Missile Defense: Can the Precision Tracking Space System Discriminate? (July 17, 2012)

The Precision Tracking Space System (PTSS) is, according to recent testimony by Missile Defense Agency (MDA) Director Lt. General Patrick O’Reilly, the greatest potential future enhancement for both homeland and regional defense in the next ten years.[1] PTSS is a system of satellites intended to track ballistic missiles using an infrared telescope with sufficient accuracy to be able to guide interceptors.  The PTSS program was formally initiated last year as a replacement for the Space Tracking and Surveillance System (STSS) which was the latest in a long line of proposed space-based missile tracking systems dating back to at least the late 1980s.  Two STSS “demonstration” satellites were launched in 2009, and the MDA recently noted that they had reached their 1,000th day in orbit and were still operational.[2]

 

PTSS Satellite (image from MDA factsheet)[3]

 At the end of April, however, the co-chairs of a National Academy of Sciences (NAS) committee sent a letter to Congress reporting on findings of a recent (still not declassified) study on missile defense:[4]  This letter stated that: “The committee finds no valid justification for pursuing PTSS and recommends terminating all effort on it.”  The letter’s authors argued that “PTSS is too far away from the threat to provide useful discrimination data, does not avoid the need for persistent infrared (OPIR) coverage and is very expensive.” Leaving aside the cost and the need for OPIR (which is already available in the form of DSP and SBIRS early warning satellites and sensors), is PTSS’s lack of discrimination capability a valid criticism?

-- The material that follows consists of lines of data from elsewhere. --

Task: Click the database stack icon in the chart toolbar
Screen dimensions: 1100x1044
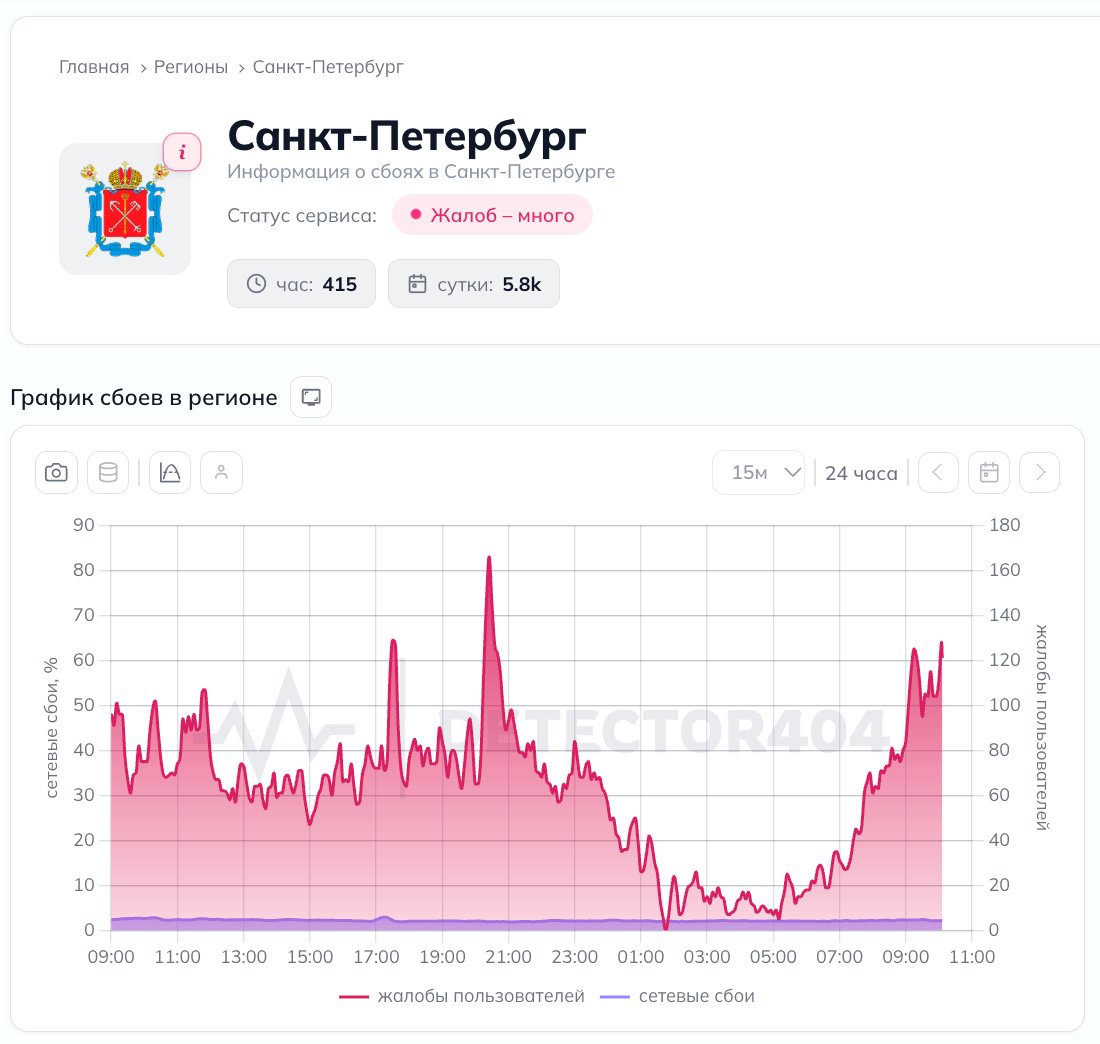Action: (x=108, y=472)
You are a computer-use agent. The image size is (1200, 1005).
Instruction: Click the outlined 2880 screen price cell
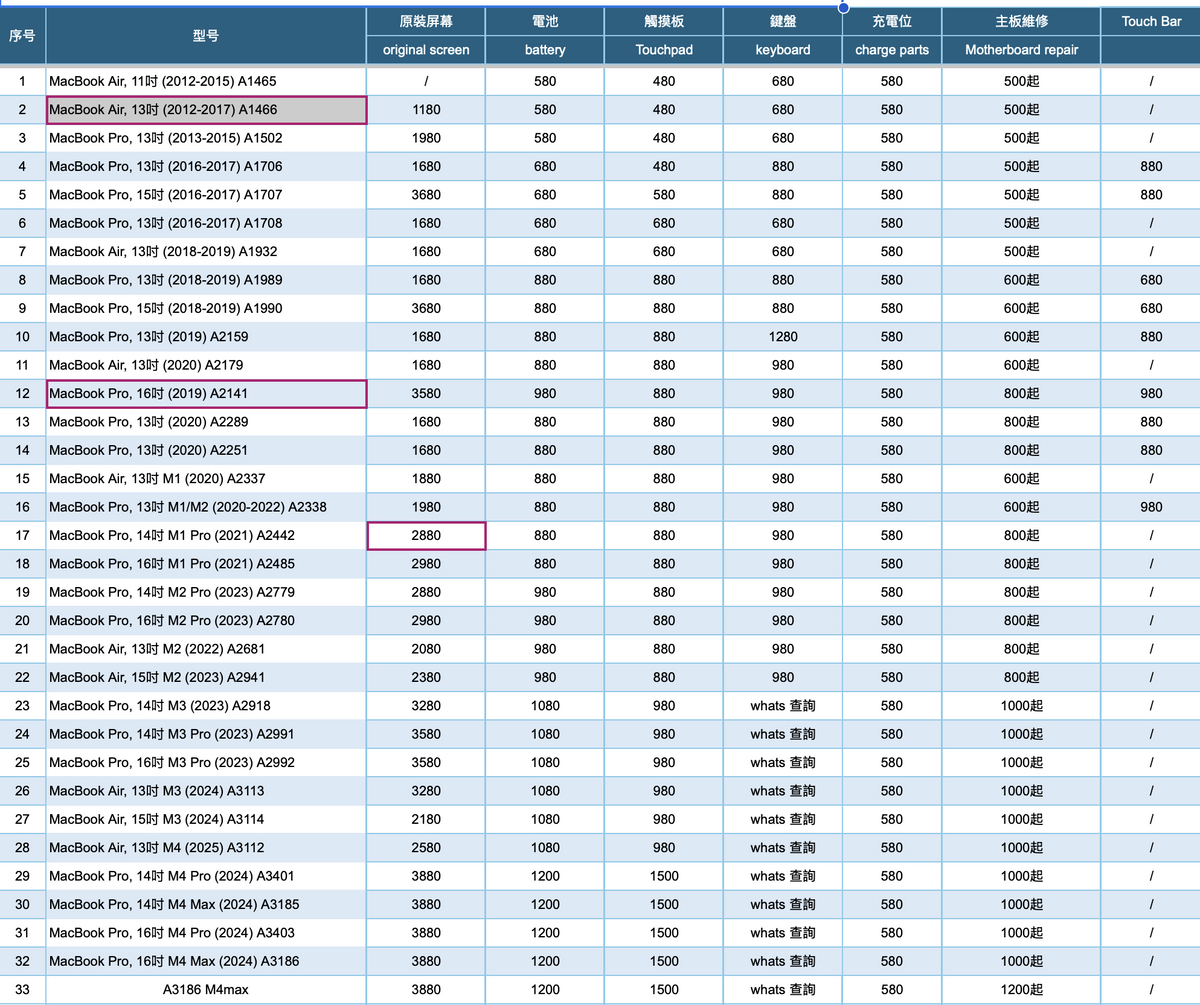pyautogui.click(x=426, y=536)
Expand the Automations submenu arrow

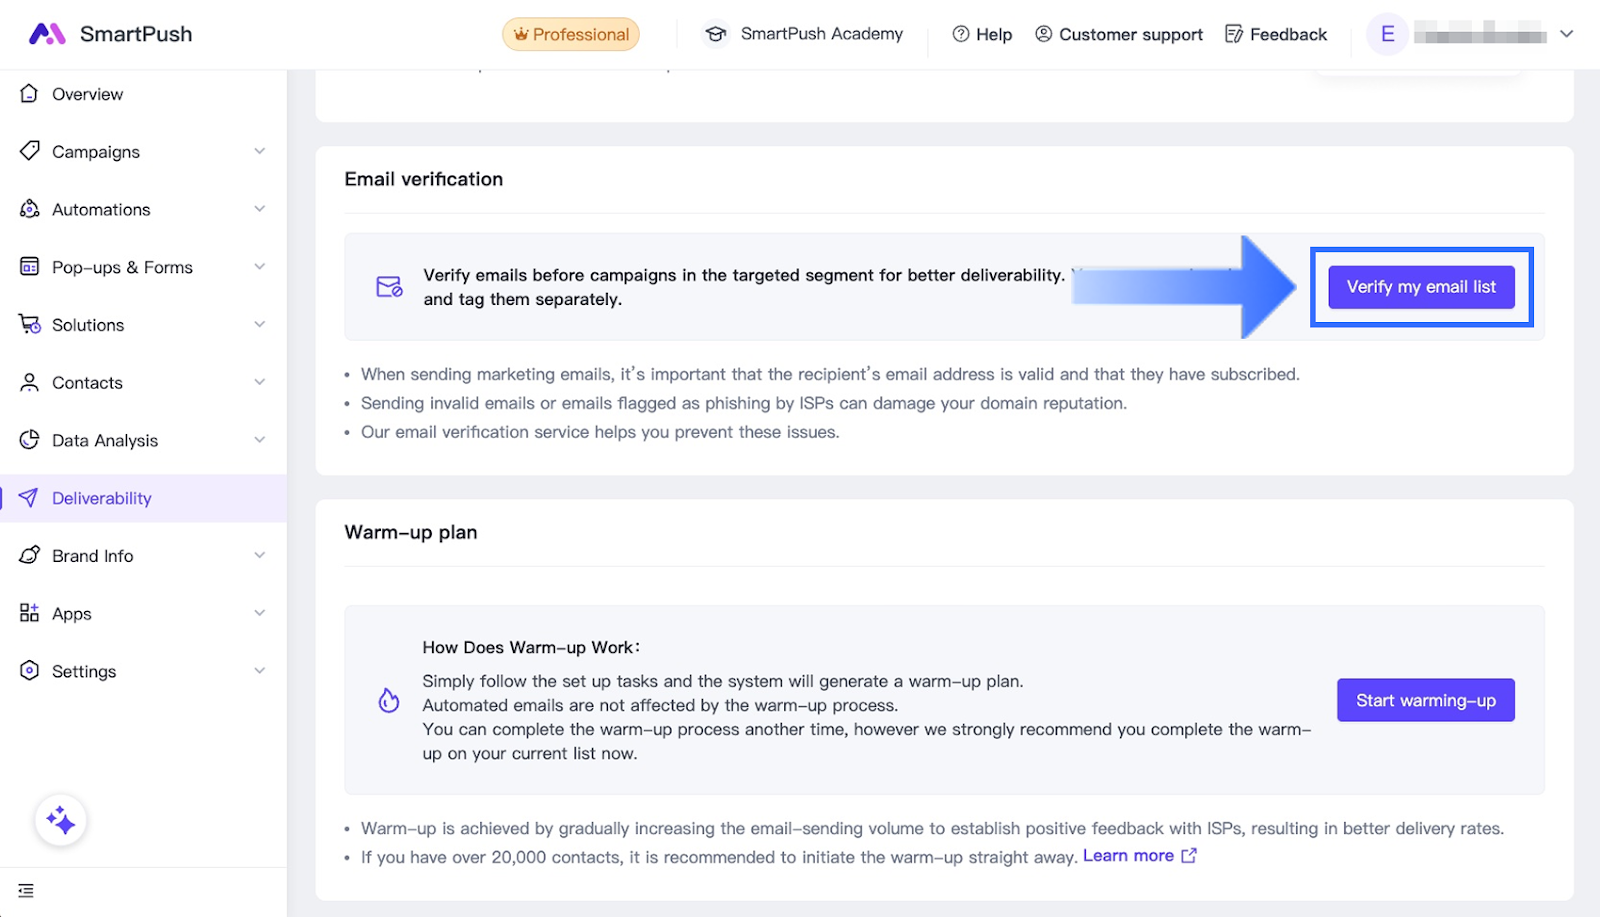(260, 209)
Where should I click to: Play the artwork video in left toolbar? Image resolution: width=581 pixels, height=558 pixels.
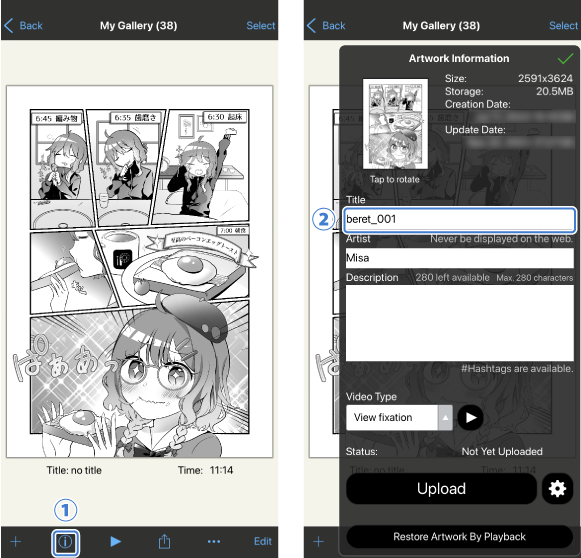pos(115,542)
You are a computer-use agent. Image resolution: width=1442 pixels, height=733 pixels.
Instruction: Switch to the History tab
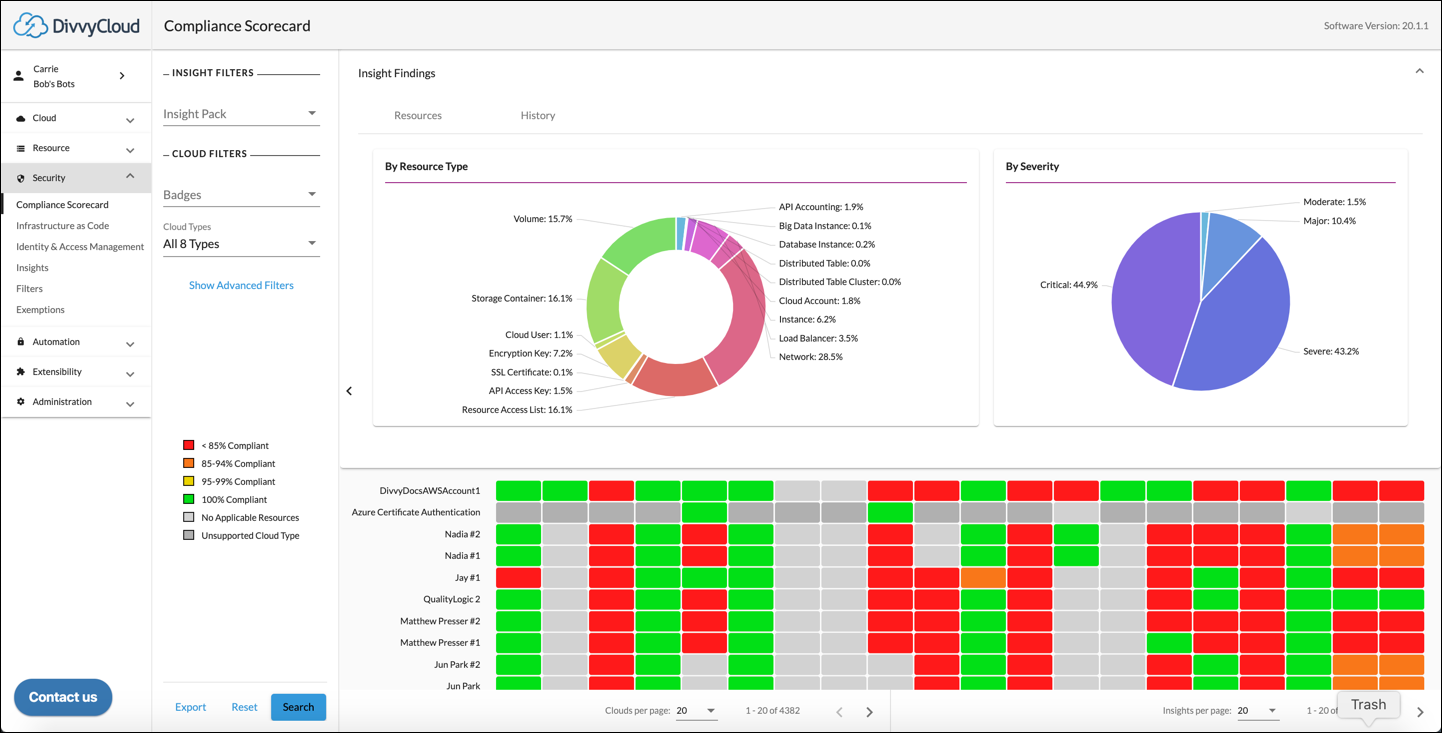click(x=538, y=115)
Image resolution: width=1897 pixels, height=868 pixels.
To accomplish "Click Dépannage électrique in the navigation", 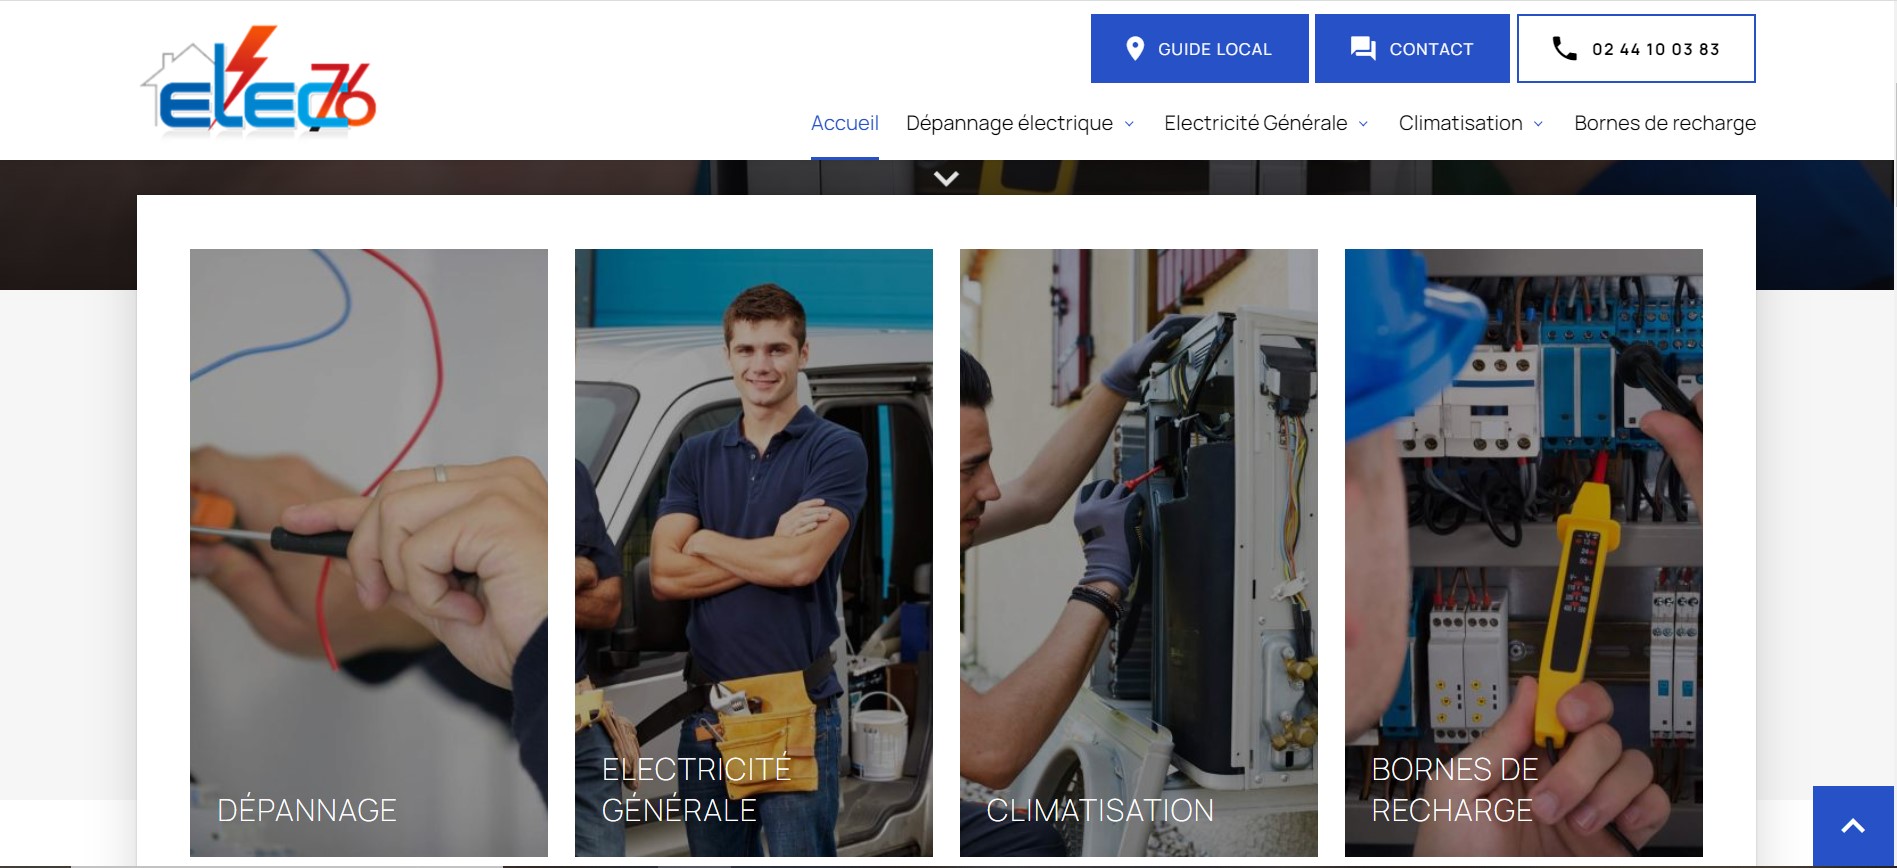I will (x=1008, y=123).
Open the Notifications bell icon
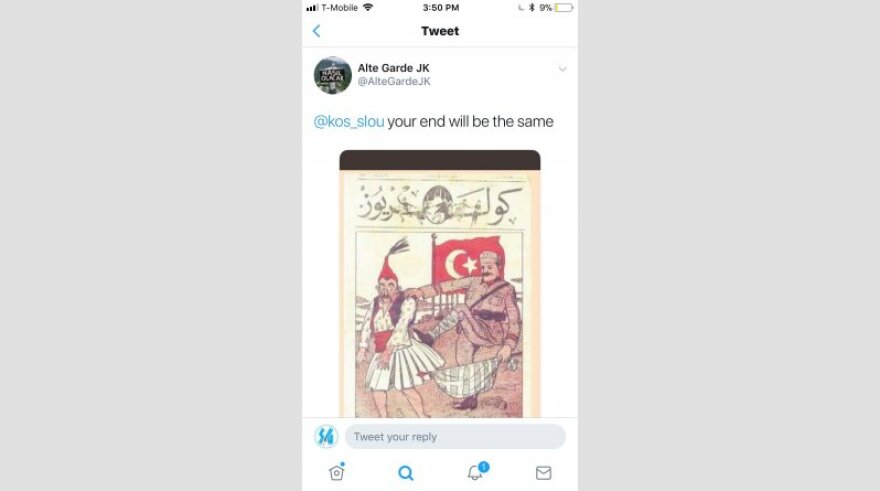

As the NAS letter correctly notes, PTSS is much too far from potential targets to be useful for discrimination.  The satellites will be in equatorial orbits and thus at least 4,000 km from trajectories involving missiles launched from North Korea or Iran.  At  these ranges, with plausible telescope apertures (tens of centimeters), PTSS’s infrared resolution will be hundreds of meters.  That is, PTSS will not even be able to separately observe objects unless they are at least several hundreds of meters apart, much less tell which object is a warhead and which one is a decoy.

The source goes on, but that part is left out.